ACTIVITY: Using the listing below, select the lines with the word "computer" and copy them.

========================================

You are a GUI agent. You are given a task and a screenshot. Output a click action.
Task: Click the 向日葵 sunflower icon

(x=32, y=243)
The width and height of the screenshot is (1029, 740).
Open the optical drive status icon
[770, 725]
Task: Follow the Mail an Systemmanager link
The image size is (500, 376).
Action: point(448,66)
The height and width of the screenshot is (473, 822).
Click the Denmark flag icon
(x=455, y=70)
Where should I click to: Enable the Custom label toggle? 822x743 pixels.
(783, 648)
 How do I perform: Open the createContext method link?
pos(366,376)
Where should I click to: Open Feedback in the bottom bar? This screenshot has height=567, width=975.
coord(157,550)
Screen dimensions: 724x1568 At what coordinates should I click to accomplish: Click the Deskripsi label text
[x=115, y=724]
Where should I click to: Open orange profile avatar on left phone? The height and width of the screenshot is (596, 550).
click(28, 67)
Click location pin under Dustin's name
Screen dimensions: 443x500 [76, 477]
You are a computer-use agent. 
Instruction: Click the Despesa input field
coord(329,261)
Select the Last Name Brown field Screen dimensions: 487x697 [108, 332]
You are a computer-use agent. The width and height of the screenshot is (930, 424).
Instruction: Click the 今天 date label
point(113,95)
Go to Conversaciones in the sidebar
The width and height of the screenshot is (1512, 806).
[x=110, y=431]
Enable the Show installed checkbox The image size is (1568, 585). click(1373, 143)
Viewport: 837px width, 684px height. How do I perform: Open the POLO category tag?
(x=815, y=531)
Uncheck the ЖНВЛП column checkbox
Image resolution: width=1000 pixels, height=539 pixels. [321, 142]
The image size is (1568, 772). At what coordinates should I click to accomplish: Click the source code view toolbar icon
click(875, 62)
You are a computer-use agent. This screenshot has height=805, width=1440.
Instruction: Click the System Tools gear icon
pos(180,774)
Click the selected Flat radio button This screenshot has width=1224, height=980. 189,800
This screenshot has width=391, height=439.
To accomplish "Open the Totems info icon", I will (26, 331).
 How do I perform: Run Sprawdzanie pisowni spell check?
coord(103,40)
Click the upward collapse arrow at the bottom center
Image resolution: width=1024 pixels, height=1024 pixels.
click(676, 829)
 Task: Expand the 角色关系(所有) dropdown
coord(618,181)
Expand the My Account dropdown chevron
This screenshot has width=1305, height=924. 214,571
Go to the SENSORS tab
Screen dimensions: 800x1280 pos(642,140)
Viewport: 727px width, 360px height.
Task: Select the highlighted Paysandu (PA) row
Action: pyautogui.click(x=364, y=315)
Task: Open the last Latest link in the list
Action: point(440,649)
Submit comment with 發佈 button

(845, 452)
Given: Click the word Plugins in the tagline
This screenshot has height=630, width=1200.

========================================

YOUR SOLUTION:
You are a computer-use agent. 
You are a computer-use agent. The width and height of the screenshot is (930, 424).
You are a computer-use agent. This screenshot has height=805, width=1440.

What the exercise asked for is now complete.